“Nel periodo 2007-2014 il prodotto interno lordo della Puglia si è ridotto di 10,5 punti percentuali. Nell’insoddisfacente quadro economico, l’aumento degli occupati nel 2015 non può che essere legato a una crescita di lavoro esclusivamente precario”. A dirlo è il segretario regionale della Cgil Puglia, Pino Gesmundo, commentando le anticipazioni del Rapporto Svimez sull’economia del Mezzogiorno che sarà diffuso mercoledì prossimo.

“Un dato per tutti – afferma il dirigente sindacale – è la crescita smisurata dell’utilizzo dei voucher che nel 2015 in Puglia sono aumentati del 300 per cento rispetto al 2013. E il dato degli occupati è drogato dalle circa 106mila assunzioni legate alla decontribuzione totale. In generale, dunque, si tratta di lavoro precario e instabile, con il tasso di occupazione del 43 per cento ancora ben al di della media nazionale del 56 per cento”.

Non è quindi un caso che le differenze di reddito siano ancora nette. Il Pil pro capite del Sud – secondo i dati Svimez – è pari a 16.828 euro contro i 29.900 euro del Centro-Nord. L’insediamento delle imprese rimane ancora squilibrato. Quelle attive che operano in Italia sono insediate per il 44 per cento al centro Nord e solo per il 31 per cento al Sud. I dati di crescita al Sud sono spinti soprattutto da agricoltura e costruzioni, a differenza del Nord sostenuto dall’industria. Il tema vero è che negli ultimi 8 anni si è perso lavoro stabile a fronte di tanto precariato. 

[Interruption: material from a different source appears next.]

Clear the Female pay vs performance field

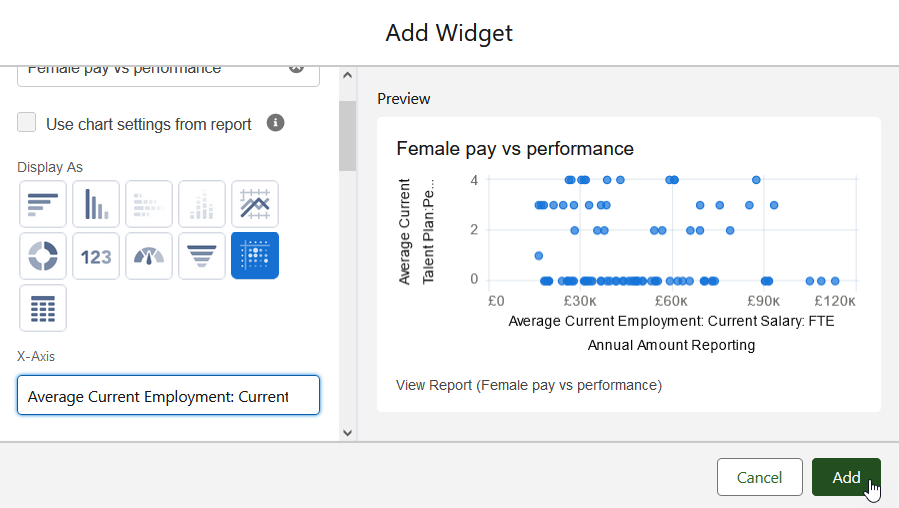(x=296, y=69)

Ma non tutto è negativo. “La Puglia – commenta Gesmundo – gode di un sistema agroalimentare di alto livello e con grandissima propensione all’esportazione dei suoi prodotti, è in grande espansione nella meccatronica e nell’industria aerospaziale anche con la nascita di interessanti realtà imprenditoriali locali, ha una rete aeroportuale e portuale che la rende cerniera del Mediterraneo e conveniente nell’interscambio Asia-Europa, ha il primato italiano per la produzione di energia da fonti rinnovabili, in crescita risulta l’industria farmaceutica, biomedicale e della diagnostica, possiede un sistema di piccole e medie imprese che hanno superato la fase acuta della crisi innovando, un contesto ambientale e culturale che potrebbe determinare il decollo vero del settore turistico; Università, Politecnico e centri di ricerca con vere punte di eccellenze".

Ci sarebbero a disposizione circa 8,3 miliardi rivenienti dai fondi comunitari (tra Fondo europeo di sviluppo regionale, Fondo sociale europeo e Piano di sviluppo rurale) "le cui linee strategiche – osserva l'esponente della Cgil – sono state condivise con noi e con le quali pensiamo debbano integrarsi i 2 miliardi del patto da sottoscrivere con il governo. Si tratta di fondi da utilizzare al meglio e gli assi strategici sui quali puntare per creare le condizioni della crescita dell'occupazione non possono che passare attraverso vere politiche di sviluppo del territorio. Sviluppo che riguarda un intero ventaglio di interventi e che interroga la responsabilità e le capacita della classe dirigente tutta di farsi carico di un progetto complessivo di rinascita territoriale della nostra Puglia”.